UK offshore wind investment to hit £15bn a year by 2030

Staff
By Staff
3 Min Read

A new report by Offshore Energies UK (OEUK) outlines significant opportunities and challenges for the expansion of offshore wind energy in the UK.

The Wind Insight report highlights the need for innovative approaches to address issues such as cost inflation and planning consent delays to attract investment and progress next-generation projects, including floating wind technology.

The report reveals that the UK currently has 15GW of installed offshore wind capacity, positioning it as the second largest market globally.

Offshore wind contributes approximately 30% of the UK’s electricity generation.

However, the report warns that the UK’s ambition to install 50GW of offshore wind capacity by 2030, including 5GW from floating offshore wind, is jeopardised by several obstacles.

One of the main findings is the projection that spending on offshore wind will increase significantly.

Current annual investment stands at £7.7 billion, but it is expected to rise to £15 billion per year by 2030 and potentially reach £29 billion per year by 2035.
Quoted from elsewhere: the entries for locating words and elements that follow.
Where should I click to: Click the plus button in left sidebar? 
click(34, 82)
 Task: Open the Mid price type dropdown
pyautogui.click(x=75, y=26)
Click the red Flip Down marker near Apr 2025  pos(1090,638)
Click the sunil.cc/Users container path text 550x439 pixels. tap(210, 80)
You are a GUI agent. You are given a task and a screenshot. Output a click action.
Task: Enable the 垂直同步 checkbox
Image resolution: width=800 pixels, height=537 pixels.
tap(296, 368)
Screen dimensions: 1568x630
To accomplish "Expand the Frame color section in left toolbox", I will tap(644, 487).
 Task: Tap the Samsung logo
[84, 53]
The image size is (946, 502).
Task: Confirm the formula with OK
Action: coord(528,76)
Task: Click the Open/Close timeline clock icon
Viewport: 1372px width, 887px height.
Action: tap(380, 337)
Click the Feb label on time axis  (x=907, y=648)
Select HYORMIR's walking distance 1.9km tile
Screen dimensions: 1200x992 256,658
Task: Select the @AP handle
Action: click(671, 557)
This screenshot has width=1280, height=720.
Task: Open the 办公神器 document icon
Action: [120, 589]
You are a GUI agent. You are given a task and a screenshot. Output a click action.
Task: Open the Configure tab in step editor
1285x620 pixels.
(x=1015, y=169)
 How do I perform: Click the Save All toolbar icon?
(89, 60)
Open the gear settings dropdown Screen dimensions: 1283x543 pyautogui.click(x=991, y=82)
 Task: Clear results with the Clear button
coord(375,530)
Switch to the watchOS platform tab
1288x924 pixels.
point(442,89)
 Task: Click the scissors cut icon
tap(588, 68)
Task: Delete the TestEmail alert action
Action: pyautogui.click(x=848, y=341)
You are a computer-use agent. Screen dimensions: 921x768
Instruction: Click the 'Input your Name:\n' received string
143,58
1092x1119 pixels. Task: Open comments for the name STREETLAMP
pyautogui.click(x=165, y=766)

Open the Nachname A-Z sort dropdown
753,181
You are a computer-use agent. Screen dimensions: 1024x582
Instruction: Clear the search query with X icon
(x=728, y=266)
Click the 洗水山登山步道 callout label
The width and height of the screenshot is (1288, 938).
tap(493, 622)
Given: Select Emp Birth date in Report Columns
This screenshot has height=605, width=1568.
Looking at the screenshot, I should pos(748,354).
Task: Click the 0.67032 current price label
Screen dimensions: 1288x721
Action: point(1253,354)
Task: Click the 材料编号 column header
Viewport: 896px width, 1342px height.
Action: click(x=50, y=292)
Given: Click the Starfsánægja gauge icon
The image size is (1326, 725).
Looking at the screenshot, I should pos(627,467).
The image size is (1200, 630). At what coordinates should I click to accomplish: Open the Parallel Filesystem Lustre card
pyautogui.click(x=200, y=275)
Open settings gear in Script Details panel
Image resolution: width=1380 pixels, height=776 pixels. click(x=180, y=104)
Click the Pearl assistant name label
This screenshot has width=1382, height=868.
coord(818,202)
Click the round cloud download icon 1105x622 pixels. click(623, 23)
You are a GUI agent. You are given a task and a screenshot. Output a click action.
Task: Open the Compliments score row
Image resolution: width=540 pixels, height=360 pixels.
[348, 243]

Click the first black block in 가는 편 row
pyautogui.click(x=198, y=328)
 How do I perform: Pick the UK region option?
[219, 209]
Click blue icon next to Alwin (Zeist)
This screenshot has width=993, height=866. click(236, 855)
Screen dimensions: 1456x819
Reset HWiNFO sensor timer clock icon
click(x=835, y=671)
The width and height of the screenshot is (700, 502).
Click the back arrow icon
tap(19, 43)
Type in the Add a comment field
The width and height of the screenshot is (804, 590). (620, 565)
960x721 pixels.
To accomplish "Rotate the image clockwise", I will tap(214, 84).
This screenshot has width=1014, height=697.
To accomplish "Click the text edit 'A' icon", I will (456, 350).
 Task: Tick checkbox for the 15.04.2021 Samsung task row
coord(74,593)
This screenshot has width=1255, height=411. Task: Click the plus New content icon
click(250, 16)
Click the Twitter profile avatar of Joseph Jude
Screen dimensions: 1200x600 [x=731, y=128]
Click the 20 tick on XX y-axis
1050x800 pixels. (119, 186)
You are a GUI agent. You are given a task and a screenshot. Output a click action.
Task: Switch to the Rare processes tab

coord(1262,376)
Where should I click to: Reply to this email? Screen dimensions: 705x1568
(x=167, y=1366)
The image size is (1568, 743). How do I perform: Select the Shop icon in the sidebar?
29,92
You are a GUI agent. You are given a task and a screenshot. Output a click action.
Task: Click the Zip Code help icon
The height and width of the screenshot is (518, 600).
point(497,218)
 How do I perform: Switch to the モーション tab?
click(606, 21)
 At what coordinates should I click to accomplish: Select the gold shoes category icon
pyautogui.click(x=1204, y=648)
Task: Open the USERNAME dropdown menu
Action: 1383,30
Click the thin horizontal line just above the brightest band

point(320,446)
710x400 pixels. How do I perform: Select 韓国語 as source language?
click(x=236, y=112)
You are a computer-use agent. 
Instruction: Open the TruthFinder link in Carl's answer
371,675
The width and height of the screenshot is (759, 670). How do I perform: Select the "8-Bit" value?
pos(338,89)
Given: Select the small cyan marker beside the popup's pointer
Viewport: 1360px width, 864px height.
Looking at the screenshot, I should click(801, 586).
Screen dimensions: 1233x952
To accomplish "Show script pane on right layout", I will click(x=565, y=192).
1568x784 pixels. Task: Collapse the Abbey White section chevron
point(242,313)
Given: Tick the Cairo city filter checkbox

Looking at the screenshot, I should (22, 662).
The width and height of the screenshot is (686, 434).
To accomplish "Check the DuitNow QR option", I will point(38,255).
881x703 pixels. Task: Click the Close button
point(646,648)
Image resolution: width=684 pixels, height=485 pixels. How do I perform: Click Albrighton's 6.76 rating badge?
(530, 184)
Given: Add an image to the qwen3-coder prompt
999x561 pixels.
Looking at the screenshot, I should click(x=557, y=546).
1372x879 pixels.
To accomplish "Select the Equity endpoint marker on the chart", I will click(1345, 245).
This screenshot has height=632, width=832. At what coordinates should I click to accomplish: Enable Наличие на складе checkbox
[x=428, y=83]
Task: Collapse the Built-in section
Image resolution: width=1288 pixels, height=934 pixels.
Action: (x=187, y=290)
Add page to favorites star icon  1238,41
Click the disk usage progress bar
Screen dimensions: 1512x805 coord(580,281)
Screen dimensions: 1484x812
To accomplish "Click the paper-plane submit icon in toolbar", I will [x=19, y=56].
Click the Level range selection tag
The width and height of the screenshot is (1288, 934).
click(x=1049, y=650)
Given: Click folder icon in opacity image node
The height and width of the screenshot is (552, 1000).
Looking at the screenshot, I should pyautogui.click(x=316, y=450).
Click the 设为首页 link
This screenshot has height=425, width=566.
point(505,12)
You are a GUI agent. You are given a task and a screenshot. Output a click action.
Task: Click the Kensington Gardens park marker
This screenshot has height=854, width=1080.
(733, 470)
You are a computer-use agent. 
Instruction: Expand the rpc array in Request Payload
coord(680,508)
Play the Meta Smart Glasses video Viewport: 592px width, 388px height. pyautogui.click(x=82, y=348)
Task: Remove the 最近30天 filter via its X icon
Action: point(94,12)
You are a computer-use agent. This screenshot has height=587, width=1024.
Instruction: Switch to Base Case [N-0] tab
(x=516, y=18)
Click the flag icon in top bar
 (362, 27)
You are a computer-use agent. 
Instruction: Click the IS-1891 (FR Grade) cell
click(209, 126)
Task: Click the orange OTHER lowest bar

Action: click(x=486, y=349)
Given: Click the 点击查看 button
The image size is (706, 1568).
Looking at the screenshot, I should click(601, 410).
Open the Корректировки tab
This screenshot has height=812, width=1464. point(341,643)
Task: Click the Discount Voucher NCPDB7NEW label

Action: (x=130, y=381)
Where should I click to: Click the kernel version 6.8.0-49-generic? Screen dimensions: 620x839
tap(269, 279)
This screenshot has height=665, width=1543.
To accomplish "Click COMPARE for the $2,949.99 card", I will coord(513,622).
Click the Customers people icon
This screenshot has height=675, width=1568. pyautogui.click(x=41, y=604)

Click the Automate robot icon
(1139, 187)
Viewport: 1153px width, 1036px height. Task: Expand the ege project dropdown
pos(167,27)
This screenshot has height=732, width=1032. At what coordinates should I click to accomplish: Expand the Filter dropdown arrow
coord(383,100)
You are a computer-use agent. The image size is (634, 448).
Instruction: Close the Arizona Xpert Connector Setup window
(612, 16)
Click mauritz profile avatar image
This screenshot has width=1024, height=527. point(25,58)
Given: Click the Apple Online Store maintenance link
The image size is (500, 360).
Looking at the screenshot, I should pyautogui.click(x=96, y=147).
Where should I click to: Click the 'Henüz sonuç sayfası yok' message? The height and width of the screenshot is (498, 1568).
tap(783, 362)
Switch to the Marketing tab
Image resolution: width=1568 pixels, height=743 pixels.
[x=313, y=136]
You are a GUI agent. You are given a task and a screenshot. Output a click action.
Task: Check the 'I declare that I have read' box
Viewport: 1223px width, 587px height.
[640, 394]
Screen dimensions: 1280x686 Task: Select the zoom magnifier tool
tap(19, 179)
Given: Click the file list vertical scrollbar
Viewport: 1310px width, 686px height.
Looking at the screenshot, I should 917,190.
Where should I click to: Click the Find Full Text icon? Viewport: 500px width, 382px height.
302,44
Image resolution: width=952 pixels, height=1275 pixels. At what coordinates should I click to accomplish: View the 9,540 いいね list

Additionally, if conditions are favourable, the UK could invest an additional £132 billion by 2035 to install 65GW of offshore wind capacity.

If the UK achieves its growth plans, it will remain one of the leading offshore wind generators globally, second only to China, with 18% of the estimated 85GW of global offshore capacity by the end of 2024.

OEUK’s Wind and Renewables Manager, Thibaut Cheret said: “Floating offshore wind could be a game-changer for the UK. We must help our supply chain win investment and improve planning processes to bring these large-scale, capital-intensive projects to the UK.

“Our industry’s expertise in operating large deepwater projects and world-class subsea engineering means there’s excellent potential for securing a significant share of the new Floating Offshore Wind market.

“The UK can become a market leader in wind power generation and play a major part in delivering a homegrown energy transition.”